Suit filed over school hearing officer's firing

FILE — This 2015 file photo shows public school buses. (AP Photo/File)
FILE — This 2015 file photo shows public school buses. (AP Photo/File)

VILONIA -- A federal lawsuit alleges state education officials were unduly influenced by employees of the Vilonia School District in firing a veteran hearing officer who two years ago ordered the reinstatement of a student the district considered dangerous and tried to permanently expel.

Filed Friday in Little Rock, the lawsuit alleges the state Department of Education illegally retaliated against Robert Doyle for carrying out a protected activity -- holding a school district accountable for violating the Individuals with Disabilities Education Act. It also accuses the district of violating Doyle's due-process rights by "abruptly" canceling his 36-year contract as an impartial hearing officer on disability issues.

It seeks unspecified compensatory damages and payment of Doyle's attorney's fees.

The department doesn't comment on active lawsuits, Kim Mundell, spokeswoman for the department, said Tuesday. Jay Bequette, an attorney who represented the Vilonia district in the 2018 case, also declined to comment on the lawsuit, which he hadn't yet seen.

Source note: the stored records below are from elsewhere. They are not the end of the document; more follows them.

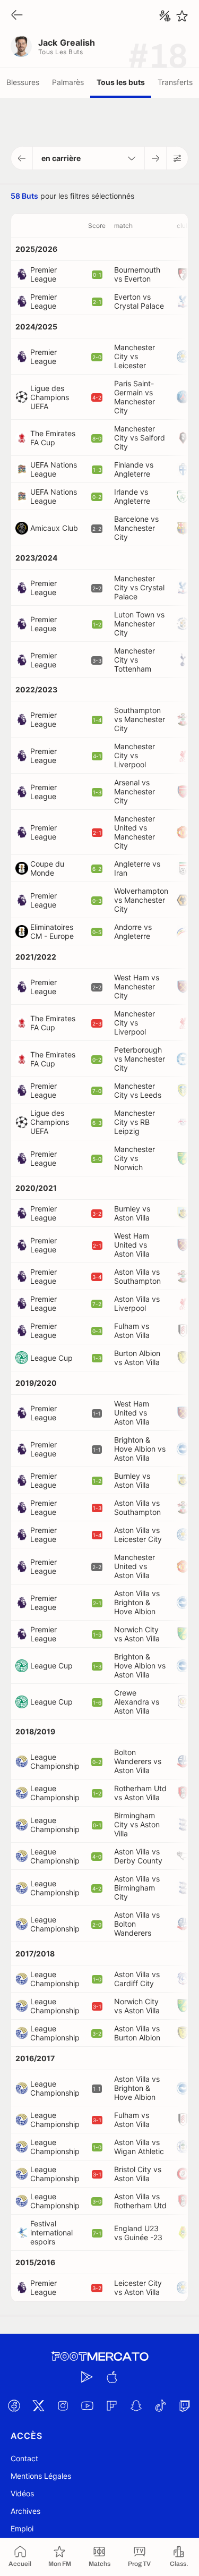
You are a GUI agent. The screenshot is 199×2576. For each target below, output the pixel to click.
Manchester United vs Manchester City (134, 832)
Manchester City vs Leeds (137, 1090)
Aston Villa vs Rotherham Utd (140, 2201)
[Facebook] (14, 2405)
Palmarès (68, 82)
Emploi (22, 2528)
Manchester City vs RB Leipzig (134, 1122)
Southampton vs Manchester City (139, 719)
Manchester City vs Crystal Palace (139, 587)
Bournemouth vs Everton (137, 274)
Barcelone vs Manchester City (136, 527)
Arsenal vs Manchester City (134, 791)
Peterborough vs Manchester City (139, 1058)
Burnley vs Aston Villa (132, 1213)
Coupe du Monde (47, 868)
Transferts (175, 82)
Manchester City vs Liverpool (134, 755)
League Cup (51, 1357)
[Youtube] (88, 2405)
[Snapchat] (136, 2405)
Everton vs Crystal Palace (139, 301)
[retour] (17, 16)
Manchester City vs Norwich (134, 1158)
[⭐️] (182, 16)
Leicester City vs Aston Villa (138, 2287)
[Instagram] (63, 2405)
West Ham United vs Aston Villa (132, 1244)
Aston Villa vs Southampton (137, 1276)
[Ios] (112, 2377)
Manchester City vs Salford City (139, 437)
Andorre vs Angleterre (133, 931)
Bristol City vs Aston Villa (137, 2174)
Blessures (22, 82)
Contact (24, 2458)
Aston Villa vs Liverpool (137, 1303)
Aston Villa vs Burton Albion (137, 2033)
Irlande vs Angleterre (132, 496)
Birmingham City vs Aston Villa (137, 1824)
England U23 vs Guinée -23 (138, 2233)
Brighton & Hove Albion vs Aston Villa (140, 1448)
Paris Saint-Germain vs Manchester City (134, 397)
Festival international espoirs (51, 2232)
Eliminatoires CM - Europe (52, 931)
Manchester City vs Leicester (134, 356)
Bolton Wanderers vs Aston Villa (137, 1761)
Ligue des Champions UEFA (49, 397)
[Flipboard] (112, 2405)
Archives (25, 2510)
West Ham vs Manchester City (136, 986)
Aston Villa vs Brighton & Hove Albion (137, 1602)
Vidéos (22, 2493)
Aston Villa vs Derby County (138, 1856)
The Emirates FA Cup (52, 438)
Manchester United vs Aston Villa (134, 1566)
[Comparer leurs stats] (165, 16)
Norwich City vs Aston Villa (137, 1634)
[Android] (88, 2377)
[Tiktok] (161, 2405)
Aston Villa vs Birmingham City (137, 1887)
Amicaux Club (54, 527)
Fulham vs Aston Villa (132, 1330)
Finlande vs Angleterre (133, 469)
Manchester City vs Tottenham (134, 659)
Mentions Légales (41, 2475)
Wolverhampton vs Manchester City (141, 899)
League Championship (55, 1761)
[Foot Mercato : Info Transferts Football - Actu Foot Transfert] (100, 2356)
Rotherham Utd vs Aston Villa (140, 1793)
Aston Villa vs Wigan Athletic (139, 2147)
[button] (22, 158)
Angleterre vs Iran (137, 868)
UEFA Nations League (53, 469)
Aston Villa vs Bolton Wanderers (137, 1923)
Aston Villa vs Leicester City (138, 1535)
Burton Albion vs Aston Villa (137, 1358)
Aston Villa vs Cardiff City (137, 1979)
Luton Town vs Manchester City (139, 623)
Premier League (43, 274)
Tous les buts (121, 82)
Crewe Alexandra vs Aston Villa (136, 1701)
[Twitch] (185, 2405)
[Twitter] (39, 2405)
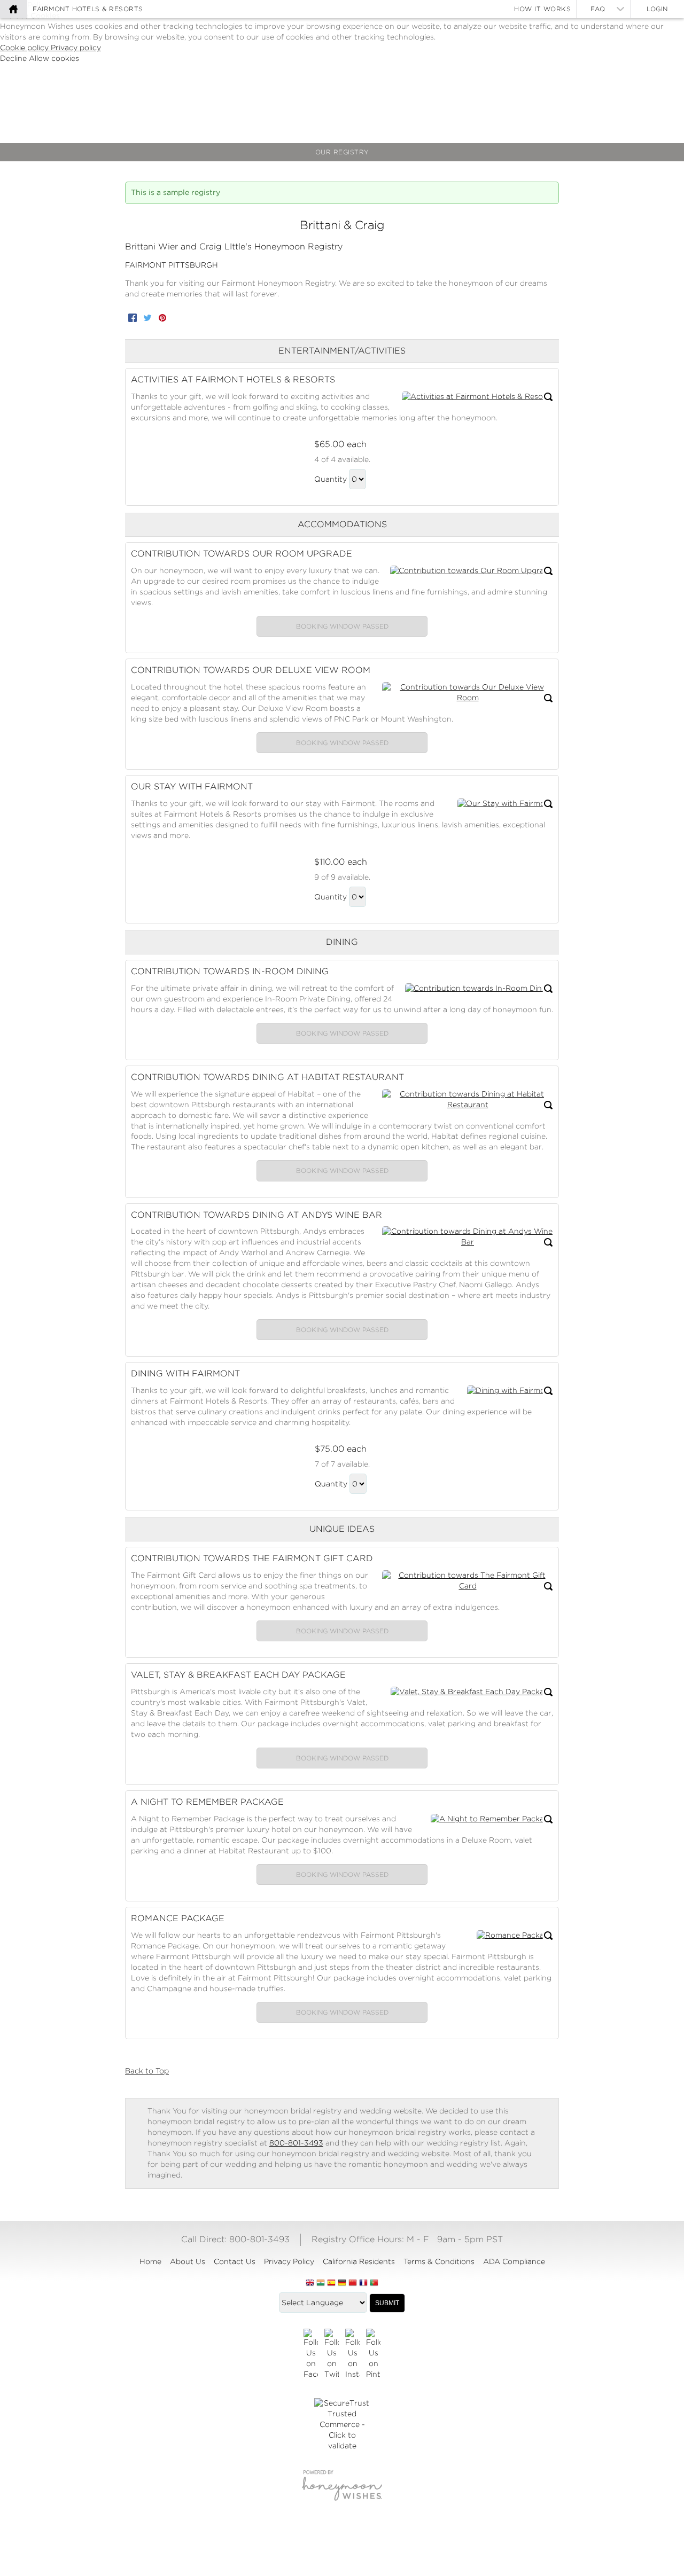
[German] (342, 2283)
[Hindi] (320, 2283)
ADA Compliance (514, 2261)
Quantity (330, 479)
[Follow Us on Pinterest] (373, 2354)
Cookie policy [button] (25, 47)
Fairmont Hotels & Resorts (88, 9)
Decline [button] (14, 58)
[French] (363, 2283)
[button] (477, 397)
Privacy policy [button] (76, 47)
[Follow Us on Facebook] (310, 2354)
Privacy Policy (289, 2261)
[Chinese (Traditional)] (352, 2283)
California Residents (359, 2261)
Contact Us (234, 2261)
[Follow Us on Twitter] (331, 2354)
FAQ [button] (597, 9)
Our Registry (342, 152)
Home (150, 2261)
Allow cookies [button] (54, 58)
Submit (387, 2303)
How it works (542, 9)
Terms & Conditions (439, 2261)
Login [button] (657, 9)
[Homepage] (13, 9)
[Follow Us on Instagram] (352, 2354)
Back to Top (147, 2070)
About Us (187, 2261)
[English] (310, 2283)
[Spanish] (331, 2283)
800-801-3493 (296, 2143)
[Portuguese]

The suit was filed on Doyle's behalf by Little Rock attorney Theresa Caldwell, who represented the student and his parents in 2018 in a highly publicized dispute over whether suicidal and homicidal remarks he made on social media and in private conversations, as well as photographs he posted of himself holding a gun, posed a threat to other students.

Considered disabled because of brain injuries, the boy, then 15, was and is protected by the Individuals with Disabilities Education Act. It requires the district to provide him with a free and public education in the least-restrictive environment available.

Caldwell said Wednesday that as far as she knows, the boy is still enrolled in the Vilonia district. In May of 2018, U.S. District Judge Kristine Baker ordered the district to follow Doyle's directive and return the suspended ninth-grade special education student to the classroom.

The boy had been out of school for 2½ months, without any formal education or private tutoring, after the district suspended him and then filed a petition in Faulkner County Circuit Court to prevent a part of the law limiting the suspension to 10 days from taking effect.

The parents, through Caldwell, transferred the case to federal court, where Baker held a hearing and initially sided with the district in requiring the boy to stay home until an expedited state administrative hearing could be held and the hearing officer, Doyle, could determine the best placement for the boy.

On April 25, 2018, Doyle ordered the boy's return to classes, saying the district didn't prove he was dangerous. But the district defied the order and appealed to Baker, while the boy's parents also asked Baker to order the district to reinstate him. Baker granted the parents' request and issued an injunction requiring the district to reinstate the boy, though by this time only a few days remained of the school year.

Baker also scolded the district for failing to provide education services for the boy while his placement was being evaluated, and for violating Doyle's orders.

Doyle, a psychologist who Caldwell says has been recognized nationally for his knowledge and expertise, does business as Behavior Management Systems Inc. The lawsuit says his most recent contract with the department covered the term of Sept. 17, 2017, through June 30, 2019, and was subject to extension through June 30, 2024.

"Doyle's contracts were regularly and routinely renewed and extended, and he reasonably expected that his contract would be extended" through June of 2024, the suit states.

It said the department gave Doyle a satisfactory evaluation on Jan. 10, 2018, and again on July 12, 2018. But on Oct. 3, 2018, after the contentious Vilonia case and the July 1 hiring of the School District's former director of special education, Matt Sewell, as the state's assistant director of special education, the department "for the first time in 36 years rated his performance as below standards," the lawsuit states.

Caldwell noted that according to comments the department included in the evaluation, Doyle's decisions "lack sufficient legal analysis and application of law."

While the comments suggested a review of more than one decision, Doyle had issued only one substantive order between July 12 and Oct. 3, according to the suit. It says that "gives rise to an inference" that the evaluation remarks "were a pretext for canceling Doyle's contract." The order in question was issued Sept. 5, 2018.

The suit says Sewell confirmed on Oct. 16, 2018, that Doyle had been "rated down," before canceling his contract.

Caldwell suggested that Doyle's evaluator had been instructed to "rate down" Doyle. She said it's likely Sewell was waiting until after the Oct. 3 evaluation to cancel Doyle's contract, since the hearing officer had been rated satisfactory during his most recent evaluation before that.

The case was assigned to U.S. District Judge James Moody Jr.